Mediation can be used in most conflicts ranging from disputes between consumers and merchants, landlords and tenants, employers and employees, family members in such areas as divorce, child custody and visitation rights, eldercare and probate as well as simple or complex business disputes or personal injury matters.

Samrith Kaur (left) and Rammit Kaur
By Samrith Kaur and Rammit Kaur OPINION |

Every community that has survived the test of time and existence must have incorporated their unique approaches to dispute and conflict resolution. Scholar John Burton describes dispute as being a short term disagreement that is easy to resolve whilst conflict are long term deep rooted issues where there is much less motivation for parties to seek resolution. It requires external assistance for resolution.

A brief history of dispute resolution in a Sikh Community?

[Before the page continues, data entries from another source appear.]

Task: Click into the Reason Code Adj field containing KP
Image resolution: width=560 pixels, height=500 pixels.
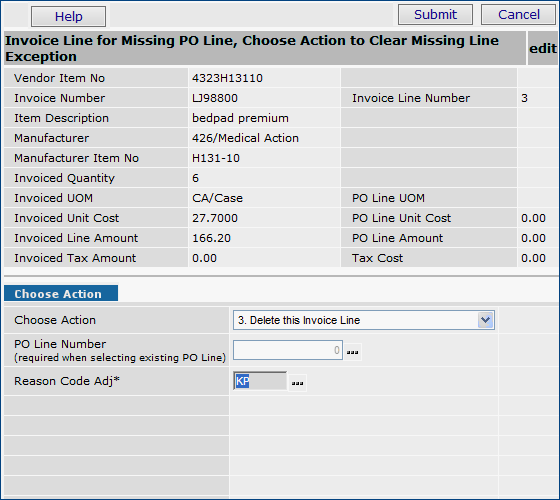Action: pyautogui.click(x=260, y=381)
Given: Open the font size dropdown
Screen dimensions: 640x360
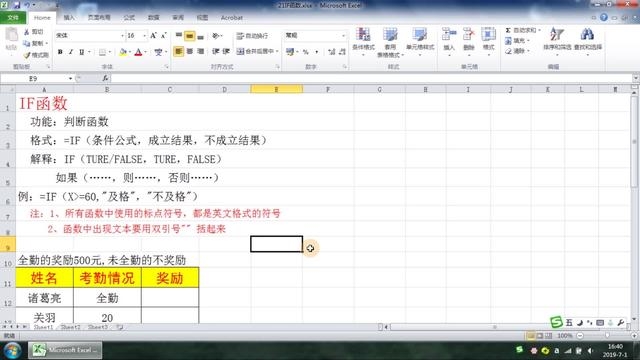Looking at the screenshot, I should [x=144, y=36].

Sikh community as in many other communities of the Indian subcontinent uses the panchayat system to deal with resolution of various issues in the community including poverty, illiteracy, women abuse, child abuse and other social evils. The Panchayat system that has been prevailing in India was introduced during the Vedic time or perhaps even pre-Vedic times.(1) The goodwill of all the classes of people were assured as the system is based on secular ideals. The people of the village will choose their respective leader to be part of the Panchayat. The main function is to govern namely to ensure that records of the village is kept including a land registry which is carried out by the clerk also known as the Patwari and each village had a watchman, the Chowkedar, responsible for keeping an eye on the members of the community and to report to police when situation necessitates.

Spiritually, one of the source of authority in Sikhism has been the panj-pyarey. The institution of panj-pyarey holds a unique status within the Sikh Panth. It is instituted by the tenth Guru, Gobind Singh Ji, in 1699. The panj-pyarey were the first amritdhari Sikhs, who are believed to have received Guru’s authority by virtue of the act of offering their lives to the tenth Guru to create the Khalsa brotherhood. The significance of the institution of panj-pyarey is evident from the way it is respected within the Sikh tradition. Occasionally, the panj-pyarey are asked to resolve disputes among members of the management committee of Gurdwaras. There is depth of literature on the democratic functions and values that the panj-pyarey brings to the Sikh community.(2)

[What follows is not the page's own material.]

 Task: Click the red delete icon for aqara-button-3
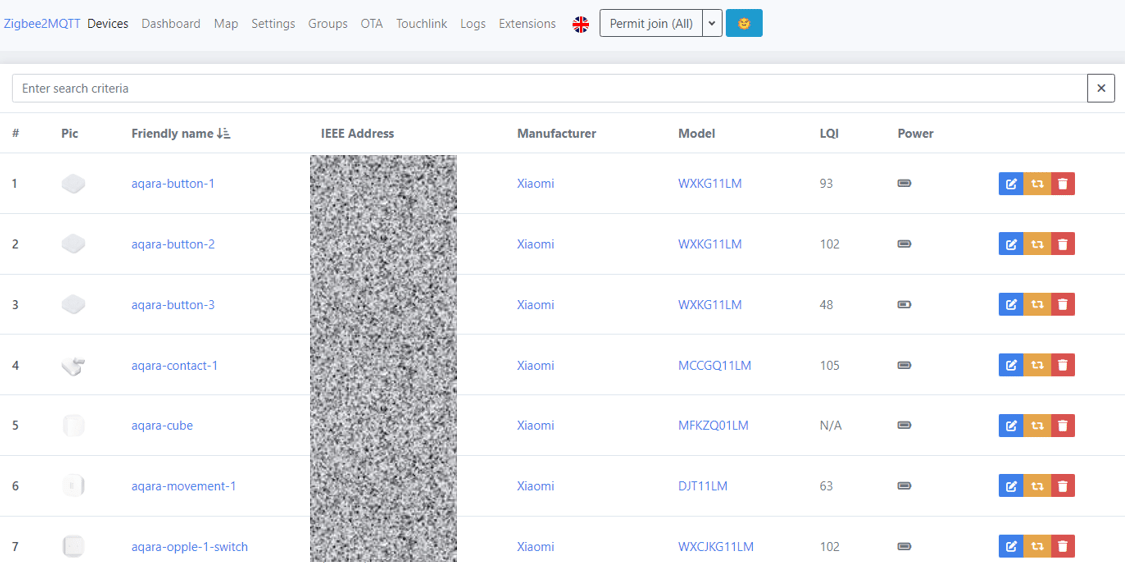tap(1063, 305)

Other methods of resolution of disputes within the Sikh Community has been effected through references to family elders, village head or the Granthi in Gurdwaras.

These various methods of resolution, however, have always rested on some form of decision being made for the parties. The Panchayat operates in an inquisitional and authoritarian fashion which convenes in a public location, usually the village square. The Panchayat allows one disputant at a time to state his or her case. Questions are then asked by the Panchayat members (and sometimes by the audience). Then the second disputant states his or her case, and questions are asked. Sometimes third parties are heard and may be quizzed, too. The first disputant maybe allowed to speaks again (if needed) for clarification.

During the open discussions, the Panchayat can suggest parties to consider concessions or agreement on issues raised. The parties may also be asked to consider certain suggested solutions. After hearing the parties and having the open discussions, the Panchayat members withdraw to discuss the disputes and issues raised. Once they have come up with their decision, the leader of the Panchayat announces the suggested solution or the decision in public together with their opinions or reasoning of the Panchayat.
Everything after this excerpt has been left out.